PROBLEM -
Copy out, exactly, the lines of the listing below, from the line holding "DEPART column header" through the line holding "Action: pyautogui.click(x=61, y=516)", including both.

----

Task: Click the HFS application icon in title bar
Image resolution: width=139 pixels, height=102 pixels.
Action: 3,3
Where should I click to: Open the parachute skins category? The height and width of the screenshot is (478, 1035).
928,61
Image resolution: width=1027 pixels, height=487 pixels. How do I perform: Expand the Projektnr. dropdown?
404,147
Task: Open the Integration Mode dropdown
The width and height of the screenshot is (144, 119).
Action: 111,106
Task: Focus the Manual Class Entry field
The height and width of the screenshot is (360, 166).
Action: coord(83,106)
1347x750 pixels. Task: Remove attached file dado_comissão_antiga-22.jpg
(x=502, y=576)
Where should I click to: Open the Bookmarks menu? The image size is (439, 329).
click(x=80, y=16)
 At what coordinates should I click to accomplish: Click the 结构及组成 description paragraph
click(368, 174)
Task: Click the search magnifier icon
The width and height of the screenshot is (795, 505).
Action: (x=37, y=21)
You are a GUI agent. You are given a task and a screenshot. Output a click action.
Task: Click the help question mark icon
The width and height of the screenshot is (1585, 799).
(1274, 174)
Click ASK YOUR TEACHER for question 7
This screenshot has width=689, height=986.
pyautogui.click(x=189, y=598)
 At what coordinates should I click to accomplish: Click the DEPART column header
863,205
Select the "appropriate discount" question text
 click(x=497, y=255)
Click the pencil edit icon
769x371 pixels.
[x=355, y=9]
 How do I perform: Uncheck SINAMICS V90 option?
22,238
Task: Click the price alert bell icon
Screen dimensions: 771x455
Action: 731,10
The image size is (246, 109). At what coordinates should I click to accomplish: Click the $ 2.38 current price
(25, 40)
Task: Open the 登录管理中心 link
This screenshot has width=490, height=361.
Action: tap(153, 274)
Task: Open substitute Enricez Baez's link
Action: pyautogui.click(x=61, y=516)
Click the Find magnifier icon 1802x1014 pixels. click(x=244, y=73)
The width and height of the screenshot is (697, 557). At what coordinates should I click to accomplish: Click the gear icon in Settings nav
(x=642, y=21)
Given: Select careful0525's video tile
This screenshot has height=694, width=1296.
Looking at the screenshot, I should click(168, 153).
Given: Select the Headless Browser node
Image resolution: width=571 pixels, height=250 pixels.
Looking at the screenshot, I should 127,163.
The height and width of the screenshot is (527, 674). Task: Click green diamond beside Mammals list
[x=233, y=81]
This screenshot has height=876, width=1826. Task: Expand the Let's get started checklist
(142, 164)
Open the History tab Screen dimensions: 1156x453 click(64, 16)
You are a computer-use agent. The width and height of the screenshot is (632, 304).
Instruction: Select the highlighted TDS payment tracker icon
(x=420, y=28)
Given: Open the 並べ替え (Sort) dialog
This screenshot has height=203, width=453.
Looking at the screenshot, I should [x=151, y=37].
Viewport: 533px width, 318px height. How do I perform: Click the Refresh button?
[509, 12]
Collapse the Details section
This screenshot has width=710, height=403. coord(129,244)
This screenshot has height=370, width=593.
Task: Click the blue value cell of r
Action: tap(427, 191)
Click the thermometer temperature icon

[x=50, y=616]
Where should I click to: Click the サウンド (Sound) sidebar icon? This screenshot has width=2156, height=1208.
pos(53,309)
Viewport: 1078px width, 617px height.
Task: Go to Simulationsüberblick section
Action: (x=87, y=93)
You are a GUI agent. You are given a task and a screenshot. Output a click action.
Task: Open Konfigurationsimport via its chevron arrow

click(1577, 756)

----

RESPONSE -
 At what coordinates should I click to accomplish: Click the DEPART column header
863,205
Select the "appropriate discount" question text
 click(x=497, y=255)
Click the pencil edit icon
769x371 pixels.
[x=355, y=9]
 How do I perform: Uncheck SINAMICS V90 option?
22,238
Task: Click the price alert bell icon
Screen dimensions: 771x455
Action: 731,10
The image size is (246, 109). At what coordinates should I click to accomplish: Click the $ 2.38 current price
(25, 40)
Task: Open the 登录管理中心 link
This screenshot has width=490, height=361.
Action: tap(153, 274)
Task: Open substitute Enricez Baez's link
Action: pyautogui.click(x=61, y=516)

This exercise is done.